Metz Walks the Walk

After surviving one-third of a semester as the new dining service on campus, Metz Culinary Management is working hard to satisfy the various dietary requirements of students and to promote sustainability and environmental stewardship.

Metz Culinary Management sets high corporate standards. Advertising that they “bring you the best on-campus food program with a variety of tastes that is sure to please,” Metz is concerned not only with appealing to the wide-ranging nutrition preferences and needs of students and faculty, but also with prioritizing sustainability and minimizing the company’s imprint on the environment. Metz also voices a commitment to providing vegetarian, vegan, and gluten-free options daily. For students with dietary restrictions like these, it is vitally important for Metz to dependably live up to this pledge.

From the perspective of one first-year student who consumes a vegetarian diet and preferred to remain anonymous, Metz has so far done a satisfactory job of providing vegetarian options. She noted that, despite her dietary restrictions, “There is always something I can eat.” However, this student also pointed out that “sometimes there is not a variety” among the vegetarian options. In spite of this, she has been satisfied overall with the diversity and quality that Metz offers with regard to her vegetarian requirements.

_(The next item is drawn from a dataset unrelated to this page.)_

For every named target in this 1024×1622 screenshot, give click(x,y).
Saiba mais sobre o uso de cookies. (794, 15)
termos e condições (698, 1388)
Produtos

Likewise, in the opinion of Alexis Lamb ‘18, Metz is doing well at providing nutrients for her limited diet. Lamb is restricted to consuming wheat-free foods, and she appreciates the simplicity of the gluten-free section provided by Metz. This station in the dining hall, which generally serves a meat, a grain, and a vegetable option, offers a reliable source of nutrients for Lamb and other students limited to gluten-free foods. As a senior, Lamb cannot help but compare Metz with their predecessor, Sodexo. She decided that Metz is “definitely a step up from Sodexo. More fresh, I think.”

However, Lamb did have a recommendation for Metz: “One thing I really liked about Sodexo was that they had the labels that said what was in the food,” the upperclassman recalled, “so right now [with Metz] there are items that I’m not sure if there’s wheat in them, so [labels] would be helpful.” Despite this point of criticism, Lamb described herself as “definitely satisfied” with the gluten-free food options provided by Metz.

Aside from their commitment to serving quality food for students with various dietary restrictions, Metz Culinary Management is also dedicated to sustainability. On their corporate website, Metz states, “We pledge to be environmental stewards by working closely with clients, sustainability partners and vendors on dining concepts, products and programs that meet your needs while protecting resources for future generations.”

According to the Houghton College’s sustainability coordinator, Brian Webb, “Metz actually walks the talk.” In Webb’s opinon, the college as a whole benefits from this transparency and dedication. Webb explained, “Metz has already begun investing in significant water and energy conservation measures in the kitchen that are projected to save the college thousands of dollars by reducing water usage, cutting electricity, and conserving heat in the building.” Moreover, Webb praised Metz for putting “their money where their mouth is” by “investing $15,000 every year in Houghton’s campus sustainability initiatives.” Regarding Metz’s commitment to sustainability, Webb concluded, “I’m very proud to have them on campus.”